(Items from a dataset)
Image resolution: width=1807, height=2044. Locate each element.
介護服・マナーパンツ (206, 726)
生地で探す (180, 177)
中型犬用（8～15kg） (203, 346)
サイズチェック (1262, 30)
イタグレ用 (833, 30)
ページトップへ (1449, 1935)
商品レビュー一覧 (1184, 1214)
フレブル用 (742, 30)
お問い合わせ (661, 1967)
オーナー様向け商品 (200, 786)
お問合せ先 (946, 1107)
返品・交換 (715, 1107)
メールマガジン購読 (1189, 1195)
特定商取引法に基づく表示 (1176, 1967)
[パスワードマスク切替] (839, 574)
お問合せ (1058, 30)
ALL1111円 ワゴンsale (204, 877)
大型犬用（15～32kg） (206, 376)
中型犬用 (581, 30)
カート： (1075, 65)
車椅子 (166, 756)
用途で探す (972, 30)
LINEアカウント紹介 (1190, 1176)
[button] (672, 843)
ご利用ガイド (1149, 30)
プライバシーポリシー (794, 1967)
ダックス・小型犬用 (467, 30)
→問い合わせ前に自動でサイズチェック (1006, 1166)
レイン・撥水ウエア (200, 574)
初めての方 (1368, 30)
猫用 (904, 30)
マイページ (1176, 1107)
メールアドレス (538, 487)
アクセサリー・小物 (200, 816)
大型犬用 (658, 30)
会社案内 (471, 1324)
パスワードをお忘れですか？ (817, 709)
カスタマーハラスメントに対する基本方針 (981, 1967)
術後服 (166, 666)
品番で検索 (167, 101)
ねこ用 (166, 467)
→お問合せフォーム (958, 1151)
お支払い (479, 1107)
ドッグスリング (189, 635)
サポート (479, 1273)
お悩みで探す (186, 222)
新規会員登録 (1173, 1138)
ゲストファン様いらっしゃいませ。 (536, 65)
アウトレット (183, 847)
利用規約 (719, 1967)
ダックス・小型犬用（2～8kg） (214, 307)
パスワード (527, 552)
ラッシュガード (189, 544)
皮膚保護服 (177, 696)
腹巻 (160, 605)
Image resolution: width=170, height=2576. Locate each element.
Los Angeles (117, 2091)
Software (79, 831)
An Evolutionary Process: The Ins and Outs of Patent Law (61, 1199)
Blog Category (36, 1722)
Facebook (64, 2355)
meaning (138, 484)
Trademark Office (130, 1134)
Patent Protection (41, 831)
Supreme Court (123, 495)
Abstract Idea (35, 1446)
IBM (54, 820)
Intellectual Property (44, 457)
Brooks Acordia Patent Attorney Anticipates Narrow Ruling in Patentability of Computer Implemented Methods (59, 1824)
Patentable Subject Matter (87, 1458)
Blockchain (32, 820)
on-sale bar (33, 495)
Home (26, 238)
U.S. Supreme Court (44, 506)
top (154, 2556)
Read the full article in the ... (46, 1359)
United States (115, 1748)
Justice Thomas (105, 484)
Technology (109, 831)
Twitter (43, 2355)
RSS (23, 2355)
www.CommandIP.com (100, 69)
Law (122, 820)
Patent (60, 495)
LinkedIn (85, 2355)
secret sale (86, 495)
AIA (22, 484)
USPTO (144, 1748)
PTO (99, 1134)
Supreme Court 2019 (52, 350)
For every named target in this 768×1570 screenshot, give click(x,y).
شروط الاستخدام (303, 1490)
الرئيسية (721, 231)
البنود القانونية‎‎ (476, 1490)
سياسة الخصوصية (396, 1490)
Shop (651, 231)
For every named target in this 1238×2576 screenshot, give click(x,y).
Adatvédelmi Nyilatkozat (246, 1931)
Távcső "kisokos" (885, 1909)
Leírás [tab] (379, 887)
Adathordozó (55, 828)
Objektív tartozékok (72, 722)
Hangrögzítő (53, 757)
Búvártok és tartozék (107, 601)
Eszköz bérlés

§ YOUR TASK
Repeat every line of the data precisely.

§ EXPECTED ANSWER
Image resolution: width=1807, height=2044. Locate each element.
介護服・マナーパンツ (206, 726)
生地で探す (180, 177)
中型犬用（8～15kg） (203, 346)
サイズチェック (1262, 30)
イタグレ用 (833, 30)
ページトップへ (1449, 1935)
商品レビュー一覧 (1184, 1214)
フレブル用 (742, 30)
お問い合わせ (661, 1967)
オーナー様向け商品 (200, 786)
お問合せ先 (946, 1107)
返品・交換 (715, 1107)
メールマガジン購読 (1189, 1195)
特定商取引法に基づく表示 (1176, 1967)
[パスワードマスク切替] (839, 574)
お問合せ (1058, 30)
ALL1111円 ワゴンsale (204, 877)
大型犬用（15～32kg） (206, 376)
中型犬用 (581, 30)
カート： (1075, 65)
車椅子 (166, 756)
用途で探す (972, 30)
LINEアカウント紹介 (1190, 1176)
[button] (672, 843)
ご利用ガイド (1149, 30)
プライバシーポリシー (794, 1967)
ダックス・小型犬用 (467, 30)
→問い合わせ前に自動でサイズチェック (1006, 1166)
レイン・撥水ウエア (200, 574)
初めての方 (1368, 30)
猫用 (904, 30)
マイページ (1176, 1107)
メールアドレス (538, 487)
アクセサリー・小物 (200, 816)
大型犬用 (658, 30)
会社案内 (471, 1324)
パスワードをお忘れですか？ (817, 709)
カスタマーハラスメントに対する基本方針 (981, 1967)
術後服 (166, 666)
品番で検索 (167, 101)
ねこ用 (166, 467)
→お問合せフォーム (958, 1151)
お支払い (479, 1107)
ドッグスリング (189, 635)
サポート (479, 1273)
お悩みで探す (186, 222)
新規会員登録 (1173, 1138)
ゲストファン様いらっしゃいませ。 (536, 65)
アウトレット (183, 847)
利用規約 (719, 1967)
ダックス・小型犬用（2～8kg） (214, 307)
パスワード (527, 552)
ラッシュガード (189, 544)
皮膚保護服 (177, 696)
腹巻 (160, 605)
Image resolution: width=170, height=2576. Locate each element.
Los Angeles (117, 2091)
Software (79, 831)
An Evolutionary Process: The Ins and Outs of Patent Law (61, 1199)
Blog Category (36, 1722)
Facebook (64, 2355)
meaning (138, 484)
Trademark Office (130, 1134)
Patent Protection (41, 831)
Supreme Court (123, 495)
Abstract Idea (35, 1446)
IBM (54, 820)
Intellectual Property (44, 457)
Brooks Acordia Patent Attorney Anticipates Narrow Ruling in Patentability of Computer Implemented Methods (59, 1824)
Patentable Subject Matter (87, 1458)
Blockchain (32, 820)
on-sale bar (33, 495)
Home (26, 238)
U.S. Supreme Court (44, 506)
top (154, 2556)
Read the full article in the ... (46, 1359)
United States (115, 1748)
Justice Thomas (105, 484)
Technology (109, 831)
Twitter (43, 2355)
RSS (23, 2355)
www.CommandIP.com (100, 69)
Law (122, 820)
Patent (60, 495)
LinkedIn (85, 2355)
secret sale (86, 495)
AIA (22, 484)
USPTO (144, 1748)
PTO (99, 1134)
Supreme Court 2019 (52, 350)
For every named target in this 768×1570 screenshot, give click(x,y).
شروط الاستخدام (303, 1490)
الرئيسية (721, 231)
البنود القانونية‎‎ (476, 1490)
سياسة الخصوصية (396, 1490)
Shop (651, 231)
For every named target in this 1238×2576 screenshot, give click(x,y).
Adatvédelmi Nyilatkozat (246, 1931)
Távcső "kisokos" (885, 1909)
Leírás [tab] (379, 887)
Adathordozó (55, 828)
Objektív tartozékok (72, 722)
Hangrögzítő (53, 757)
Búvártok és tartozék (107, 601)
Eszköz bérlés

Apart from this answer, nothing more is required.